An Optimization Framework for Scheduling of Embedded Real-Time Systems
Embedded real-time systems - appearing in products such as cars and mobile phones - are nowadays common in our everyday lives. Despite this fact, the design process of such systems is still cumbersome due to the large variety of design constraints that must be considered to ensure a safe operation of the system. In particular, present scheduling techniques - that analyze the timing behavior of the system - typically assume a too limited model to truly represent the system. In addition, to make the system cost-effective its design should be optimized regarding performance measures such as resource utilization, energy consumption and robustness. Unfortunately, optimization in general is very time-consuming process, often without guarantee that the best solution will be found.

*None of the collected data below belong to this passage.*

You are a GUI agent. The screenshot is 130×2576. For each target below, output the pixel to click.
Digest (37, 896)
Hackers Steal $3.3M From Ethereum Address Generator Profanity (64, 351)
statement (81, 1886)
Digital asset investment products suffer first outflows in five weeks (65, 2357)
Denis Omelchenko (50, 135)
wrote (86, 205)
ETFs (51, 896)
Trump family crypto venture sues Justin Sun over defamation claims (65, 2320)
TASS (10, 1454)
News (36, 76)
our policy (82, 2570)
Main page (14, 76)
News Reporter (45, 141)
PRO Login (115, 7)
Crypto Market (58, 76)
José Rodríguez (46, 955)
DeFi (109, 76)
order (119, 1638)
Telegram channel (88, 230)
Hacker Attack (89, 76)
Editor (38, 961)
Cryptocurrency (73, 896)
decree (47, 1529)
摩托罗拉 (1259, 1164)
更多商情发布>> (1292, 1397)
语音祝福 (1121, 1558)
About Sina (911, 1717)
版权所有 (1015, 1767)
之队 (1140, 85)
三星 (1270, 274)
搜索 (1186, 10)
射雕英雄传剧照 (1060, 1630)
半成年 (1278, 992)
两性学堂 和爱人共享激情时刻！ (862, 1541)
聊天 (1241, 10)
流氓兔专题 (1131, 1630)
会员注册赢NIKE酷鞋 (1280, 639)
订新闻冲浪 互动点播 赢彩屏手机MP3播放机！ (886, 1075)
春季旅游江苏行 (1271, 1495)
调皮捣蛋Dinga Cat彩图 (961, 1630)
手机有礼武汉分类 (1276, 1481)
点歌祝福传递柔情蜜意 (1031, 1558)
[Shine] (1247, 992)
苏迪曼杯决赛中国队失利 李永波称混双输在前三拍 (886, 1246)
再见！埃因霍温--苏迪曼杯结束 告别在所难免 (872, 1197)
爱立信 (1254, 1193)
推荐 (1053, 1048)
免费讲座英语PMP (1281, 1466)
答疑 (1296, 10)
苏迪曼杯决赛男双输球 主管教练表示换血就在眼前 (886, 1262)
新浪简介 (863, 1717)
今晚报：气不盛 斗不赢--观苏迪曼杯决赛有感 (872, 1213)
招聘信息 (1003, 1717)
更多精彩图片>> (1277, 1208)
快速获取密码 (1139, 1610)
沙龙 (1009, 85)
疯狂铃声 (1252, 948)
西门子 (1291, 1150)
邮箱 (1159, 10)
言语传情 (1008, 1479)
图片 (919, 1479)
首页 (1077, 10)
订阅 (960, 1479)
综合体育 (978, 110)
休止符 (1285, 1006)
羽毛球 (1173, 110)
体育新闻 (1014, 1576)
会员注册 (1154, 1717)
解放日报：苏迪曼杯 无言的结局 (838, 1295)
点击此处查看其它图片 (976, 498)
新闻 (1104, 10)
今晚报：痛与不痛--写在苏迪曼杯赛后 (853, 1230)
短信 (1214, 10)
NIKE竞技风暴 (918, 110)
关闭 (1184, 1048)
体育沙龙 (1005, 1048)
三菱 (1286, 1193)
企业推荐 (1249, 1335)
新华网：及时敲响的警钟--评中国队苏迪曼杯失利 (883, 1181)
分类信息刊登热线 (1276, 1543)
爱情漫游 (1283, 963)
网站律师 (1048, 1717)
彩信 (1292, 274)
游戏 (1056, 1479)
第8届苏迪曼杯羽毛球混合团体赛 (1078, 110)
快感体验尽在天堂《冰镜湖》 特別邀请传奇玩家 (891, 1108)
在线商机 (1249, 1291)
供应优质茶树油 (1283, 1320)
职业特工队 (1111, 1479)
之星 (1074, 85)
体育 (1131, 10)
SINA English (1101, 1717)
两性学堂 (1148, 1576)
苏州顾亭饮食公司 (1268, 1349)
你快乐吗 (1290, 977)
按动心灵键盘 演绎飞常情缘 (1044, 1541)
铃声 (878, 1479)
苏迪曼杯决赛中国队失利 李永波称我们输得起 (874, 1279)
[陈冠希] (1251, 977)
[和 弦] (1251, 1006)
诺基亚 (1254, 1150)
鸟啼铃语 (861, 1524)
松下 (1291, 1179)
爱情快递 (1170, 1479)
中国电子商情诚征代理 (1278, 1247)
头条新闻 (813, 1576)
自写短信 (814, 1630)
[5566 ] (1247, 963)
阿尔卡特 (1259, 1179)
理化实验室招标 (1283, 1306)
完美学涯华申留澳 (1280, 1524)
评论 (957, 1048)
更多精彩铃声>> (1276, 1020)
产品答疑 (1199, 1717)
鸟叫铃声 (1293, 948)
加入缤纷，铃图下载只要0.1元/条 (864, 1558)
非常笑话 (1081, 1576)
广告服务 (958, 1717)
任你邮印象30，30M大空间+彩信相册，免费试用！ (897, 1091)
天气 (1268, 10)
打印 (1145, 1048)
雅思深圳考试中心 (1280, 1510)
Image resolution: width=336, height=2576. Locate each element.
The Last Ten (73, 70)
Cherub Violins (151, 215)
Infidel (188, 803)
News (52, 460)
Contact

This thesis addresses these problems by proposing a scheduling framework that not only enables arbitrary design constraints to be modelled but also allows for design optimization. The framework is based on constraint programming, and this thesis presents how the problem of scheduling embedded real-time systems can be modeled and solved using this technique. In addition, a number of novel techniques for reducing the runtime of the optimization algorithm are presented. This includes the identification and exclusion of symmetries in the solution space as well as fast and tight estimates of how good a solution may get. Finally, this thesis contains a performance comparison between the proposed framework and other state-of-the-art scheduling algorithms. The evaluation shows that both the quality of the solutions and the optimization time is improved over previous approaches - in many cases the order of the solution time is reduced from minutes to seconds.